UPDATE – Rebels kill some 30 people in southwestern Ethiopia
Oct 31, 2005 (ADDIS ABABA) — Rebels launched a string of raids in the southwestern corner of Ethiopia, killing some 30 people, including a state police chief and four civilians, diplomats said Monday.
The pro-government media said four police officers were killed and at least six officers were wounded during Sunday’s pre-dawn attacks on a police station, a prison and a Roman Catholic church compound in Gambella, an underdeveloped, swampy, malaria-infested lowland region of this Horn of Africa nation.
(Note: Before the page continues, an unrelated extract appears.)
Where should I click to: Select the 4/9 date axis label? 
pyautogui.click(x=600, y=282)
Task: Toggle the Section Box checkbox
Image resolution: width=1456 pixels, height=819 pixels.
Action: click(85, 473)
The dead include members of a local militia and police officers. Rebels freed colleagues in a police jail, but were unable to release those in the main prison in Gambella’s main town. It was unclear how many people were being held in those jails, Western diplomats said.
Ethiopian security forces were fighting the rebels Monday afternoon in Lare, a town near the border with Sudan, the diplomats said.
“Members of the defense forces and the Federal Police are in hot pursuit of the culprits,” Senday Gach, a police official, told the pro-government Walta Information Center.
Rebels from the semi-nomadic Anuak community have been fighting Ethiopian police and army troops in Gambella, accusing the security forces of human rights abuses. In March, the New York-based Human Rights Watch said Ethiopian troops have committed widespread killings, rapes and torture of the Anuak population in Gambella since late 2003.
Numerous attacks by soldiers and civilians from other ethnic groups have killed more than 500 people and driven several thousand Anuaks from their homes in the region, said Human Rights Watch investigator Chris Albin-Lackey.
In December 2003, civilians attacked several Anuak villages, killing more than 400 people, Albin-Lackey said. Ethiopian soldiers responded to the massacre by attacking more Anuak villages, Albin-Lackey said.